- **WHAT NEEDS TO BE DONE**: Could you repeat, word for word, the line with "Given: Select the 1WK chart view" and every line after it in the records below, leaving out any pictures?

(Collected data)
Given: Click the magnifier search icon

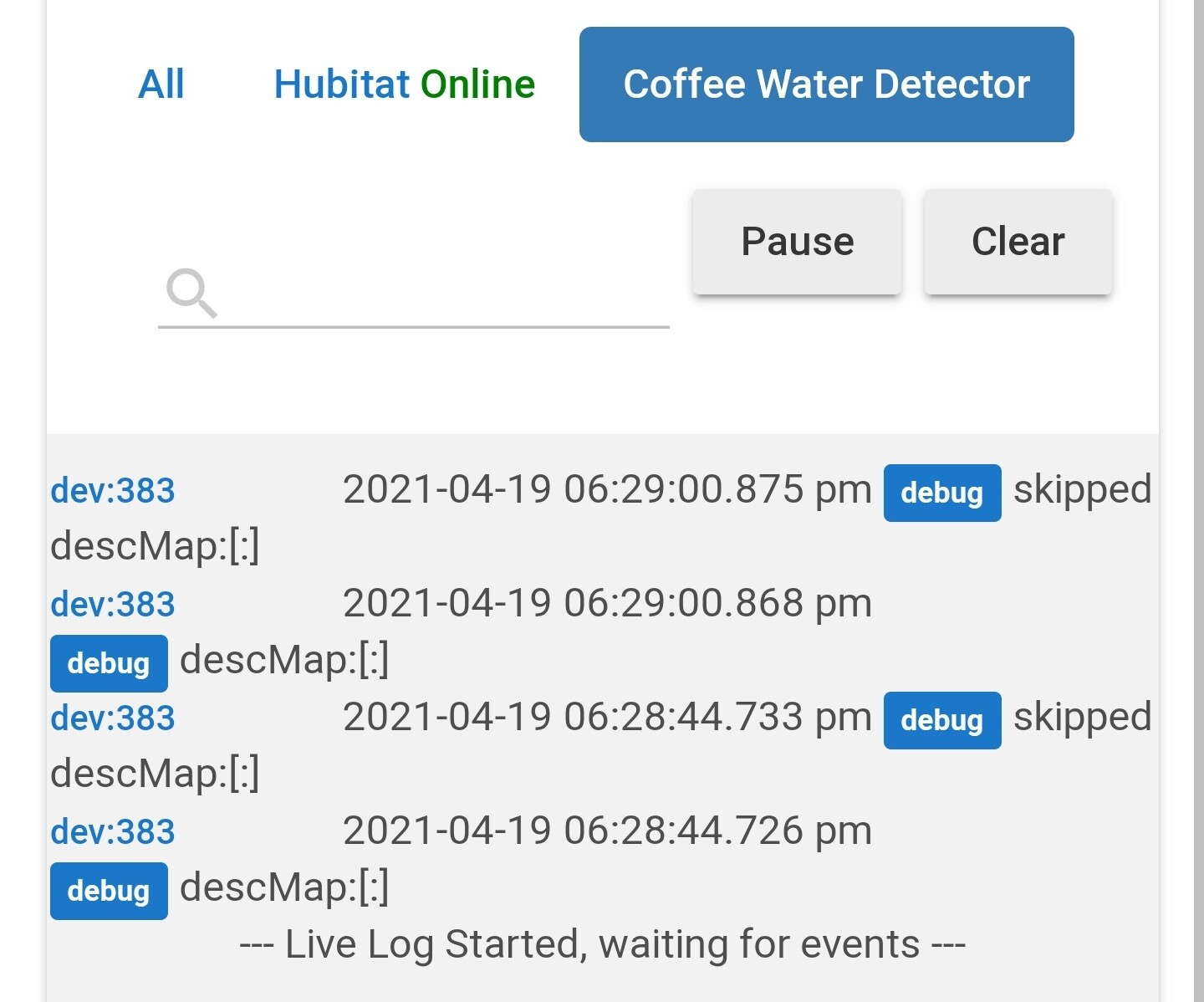Looking at the screenshot, I should (x=191, y=293).
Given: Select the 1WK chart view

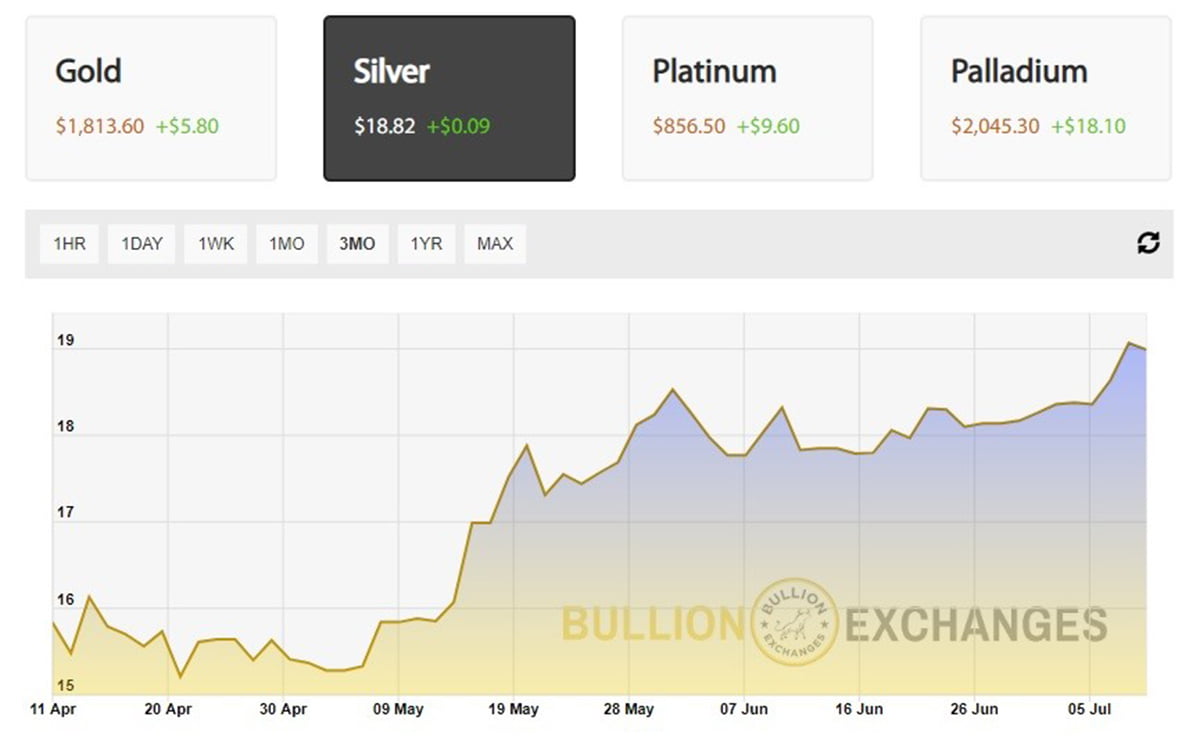Looking at the screenshot, I should (214, 243).
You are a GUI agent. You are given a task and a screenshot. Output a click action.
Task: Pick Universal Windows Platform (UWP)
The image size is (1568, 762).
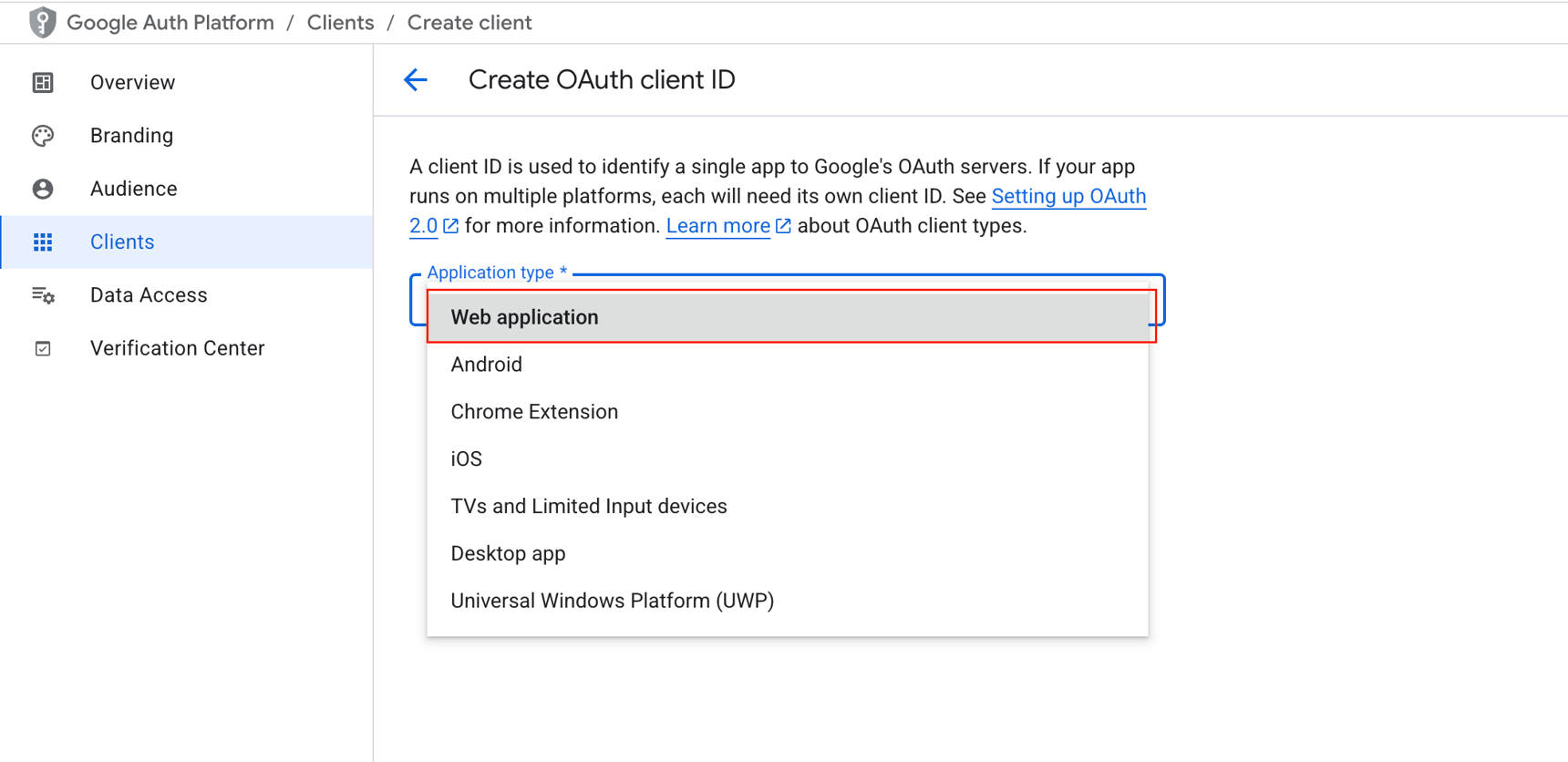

- **TASK RESPONSE**:
Given: Select the 1WK chart view

Looking at the screenshot, I should (214, 243).
You are a GUI agent. You are given a task and a screenshot. Output a click action.
Task: Pick Universal Windows Platform (UWP)
The image size is (1568, 762).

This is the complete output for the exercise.